Lines of data
# # #

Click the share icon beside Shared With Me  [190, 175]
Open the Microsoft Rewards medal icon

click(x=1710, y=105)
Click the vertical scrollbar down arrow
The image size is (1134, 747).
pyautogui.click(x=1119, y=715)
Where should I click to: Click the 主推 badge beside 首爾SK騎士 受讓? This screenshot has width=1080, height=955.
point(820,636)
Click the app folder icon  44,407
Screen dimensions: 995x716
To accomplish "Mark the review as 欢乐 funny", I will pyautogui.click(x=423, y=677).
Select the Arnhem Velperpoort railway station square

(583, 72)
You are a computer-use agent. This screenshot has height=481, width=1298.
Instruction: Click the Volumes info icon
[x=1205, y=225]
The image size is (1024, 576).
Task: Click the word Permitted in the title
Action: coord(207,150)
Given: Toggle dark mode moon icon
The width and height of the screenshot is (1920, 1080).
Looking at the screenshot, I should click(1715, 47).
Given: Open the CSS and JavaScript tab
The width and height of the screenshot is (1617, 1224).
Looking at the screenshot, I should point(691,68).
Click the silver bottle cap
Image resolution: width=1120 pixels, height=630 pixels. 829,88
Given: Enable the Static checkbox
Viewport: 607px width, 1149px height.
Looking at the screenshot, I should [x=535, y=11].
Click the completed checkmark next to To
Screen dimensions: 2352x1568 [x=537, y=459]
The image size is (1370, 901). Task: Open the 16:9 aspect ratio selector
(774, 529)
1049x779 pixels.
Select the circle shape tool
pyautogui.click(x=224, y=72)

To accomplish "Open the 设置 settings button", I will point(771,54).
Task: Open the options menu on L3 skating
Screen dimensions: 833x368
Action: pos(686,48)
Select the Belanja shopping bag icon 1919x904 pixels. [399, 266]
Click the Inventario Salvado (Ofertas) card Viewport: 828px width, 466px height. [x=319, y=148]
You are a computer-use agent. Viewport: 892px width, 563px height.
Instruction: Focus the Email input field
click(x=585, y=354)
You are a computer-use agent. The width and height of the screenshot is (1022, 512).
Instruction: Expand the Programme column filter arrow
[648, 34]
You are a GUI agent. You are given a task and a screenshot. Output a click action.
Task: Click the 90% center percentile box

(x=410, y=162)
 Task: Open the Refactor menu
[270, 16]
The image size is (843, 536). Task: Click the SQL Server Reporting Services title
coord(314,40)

# # #

WHAT IS BEING ASKED:
Could you print the lines of the listing above, from the line with "Select the Arnhem" to the line with "Action: coord(207,150)", both included, without changing anything?

EXERCISE OUTPUT:
Select the Arnhem Velperpoort railway station square

(583, 72)
You are a computer-use agent. This screenshot has height=481, width=1298.
Instruction: Click the Volumes info icon
[x=1205, y=225]
The image size is (1024, 576).
Task: Click the word Permitted in the title
Action: coord(207,150)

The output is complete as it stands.